Emmanuelle Daviet : Pour une toute autre actualité. Hélène Fily, vous avez également été confrontée à ce cas de figure tout récemment, le 16 mai dernier, 40 minutes avant le début de votre journal, l’Elysée annonce qu’Elisabeth Borne est nommée Première ministre… Tout le 19 h que vous aviez préparé, qu’est-il devenu ?

Hélène Fily : Une bonne partie jeté à la poubelle, je dois dire.

Emmanuelle Daviet : Une bonne partie de votre journal jeté à la poubelle ? Autant dire qu’il ne faut pas être d’une nature stressée lorsque tout bouge quelques minutes avant l’antenne. Comment ça s’est passé ?

Hélène Fily : On le savait un petit peu parce qu’on savait en milieu d’après-midi que le nom de la Première ministre serait dévoilé en fin de journée. Donc on s’était un petit peu préparé. Effectivement, j’ai refait une bonne partie de mon journal 40 minutes avant parce que tout s’est précipité un peu juste avant le 19h. J’étais prête à donner le nom de la Première ministre, au départ, autour de 17h30, on nous avait dit, 17h30 première annonce, on saura qui sera l’heureuse élue et j’étais même prête à aller faire un petit flash spécial en studio au moment de l’annonce pour que l’auditeur en soit informé de manière rapide, mais en temps réel, en fin de journée. Il se trouve que, comme souvent, l’agenda prend du retard et que finalement la passation de pouvoir a eu lieu à 19 h pétantes, c’est à dire qu’Elisabeth Borne a fait son entrée dans la cour de Matignon au moment ou je disais « bonsoir » aux auditeurs de France Inter. Et là, on peut compter, nous, en tant que présentateurs, sur une équipe de reporters tout terrain, parce que je n’ai eu qu’à donner la parole au journaliste du service politique qui était là encore, prépositionné partout, au spécialiste environnement Sandy Dauphin qui a déboulé dans le studio, comme Fabien Cazeaux, chef du service Economie et les services eux mêmes, les spécialistes des grandes questions qui découlaient de cette nomination et étaient prêts à faire des réactions téléphoniques qui ont permis d’enrichir le journal.

Consignes de l'exercice:
A: Dressez la liste complète des personnes désignées par leur nom dans l'entretien sur le journal de 19 h du 16 mai.
B: Prolongez l'entretien sur le journal de 19 h du 16 mai au-delà de sa dernière réplique.

Données fournies:
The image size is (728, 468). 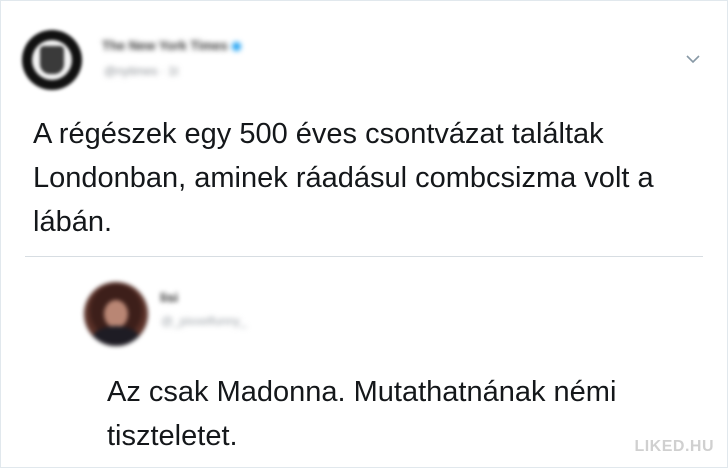 I want to click on chevron-down-icon, so click(x=693, y=59).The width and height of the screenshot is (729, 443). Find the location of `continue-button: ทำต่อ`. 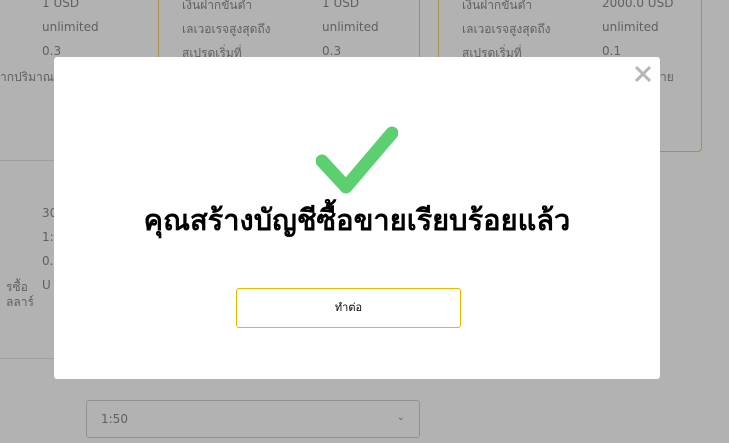

continue-button: ทำต่อ is located at coordinates (348, 308).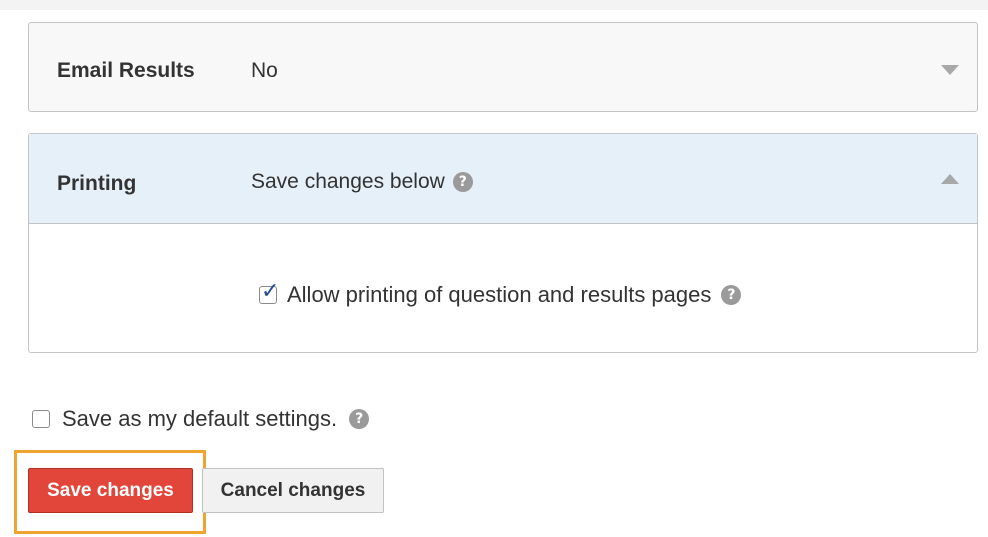  I want to click on cancel-changes-button: Cancel changes, so click(293, 490).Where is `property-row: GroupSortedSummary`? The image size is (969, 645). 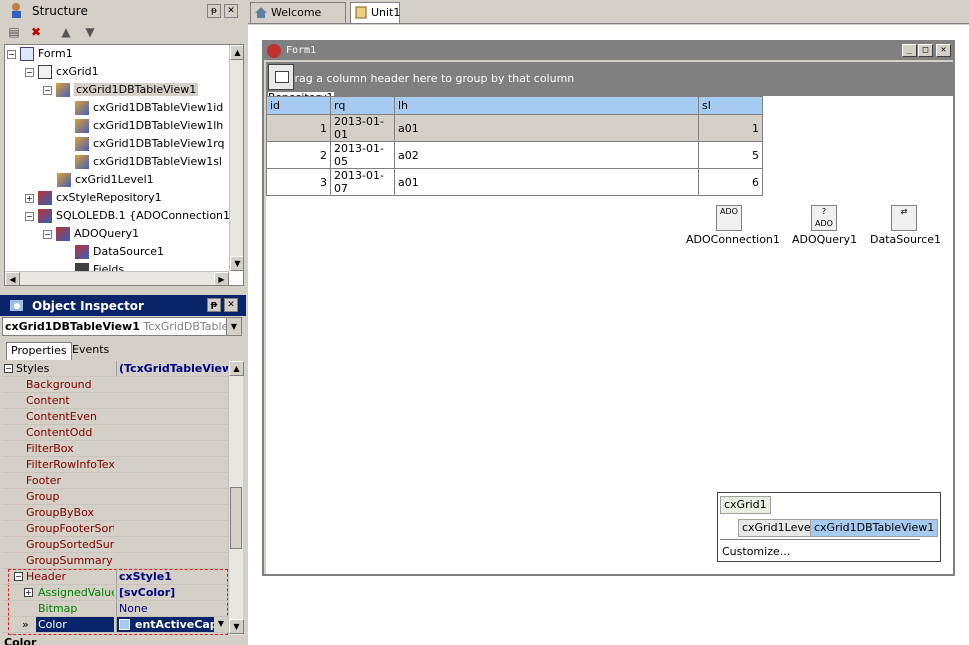
property-row: GroupSortedSummary is located at coordinates (115, 545).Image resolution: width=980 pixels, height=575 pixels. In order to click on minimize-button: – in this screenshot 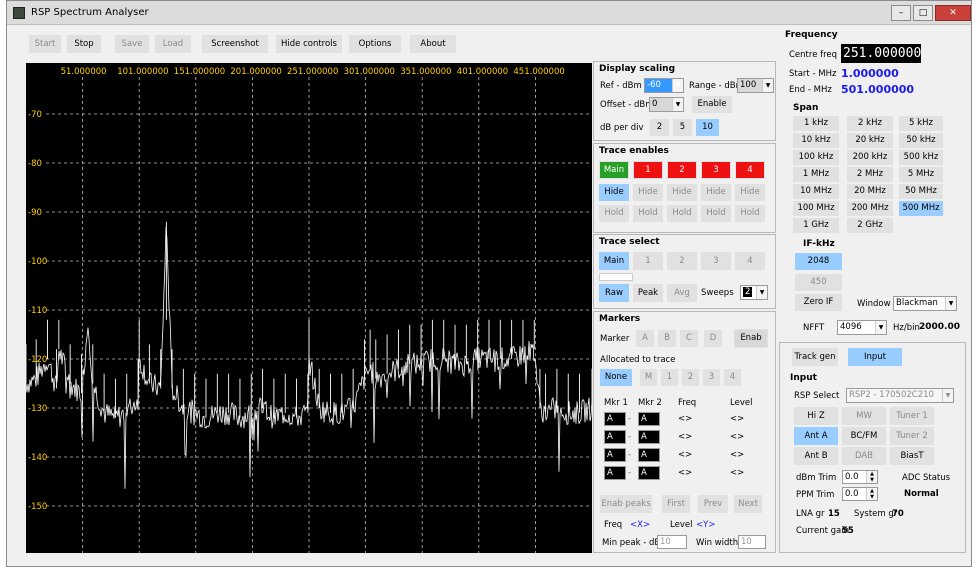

Réponses rédigées:
A: Emmanuelle Daviet, Hélène Fily, Elisabeth Borne, Sandy Dauphin, Fabien Cazeaux

B:
Emmanuelle Daviet : Je vous soumets un cas d’école. Une énorme info tombe dix minutes avant votre journal. Quel principe de vérification est mis en œuvre et qui valide si vous pouvez donner ou non cette information à l’antenne, Florence Paracuellos ?

Florence Paracuellos : Ça arrive qu’il y ait des informations qui tombent très peu de temps avant le journal et qu’on ait besoin de les vérifier avant de les donner. Dans ces cas là, c’est le rédacteur en chef qui prend son téléphone, qui appelle tout de suite le journaliste ou le service concerné par l’information qui lui va avoir des contacts et qui va pouvoir vérifier l’information, passer des coups de fil pour que nous la donnions à l’antenne.

Hélène Fily : et on ne la donne que quand elle est vérifiée effectivement par la rédaction.

Emmanuelle Daviet : Quelles qualités sont requises pour présenter un journal ?

Florence Paracuellos : C’est une bonne question. J’imagine qu’il y a une qualité d’écriture. C’est une écriture radio.

Hélène Fily : Qui s’apprend, qui se travaille.

Emmanuelle Daviet : la spécificité d’une écriture radio ?

Florence Paracuellos : une écriture courte. On n’écrit pas en radio comme on écrit dans un article de presse écrite, évidemment. Il faut que ce soit soit imagé, il faut que ce soit court, il faut que ce soit rythmé, efficace.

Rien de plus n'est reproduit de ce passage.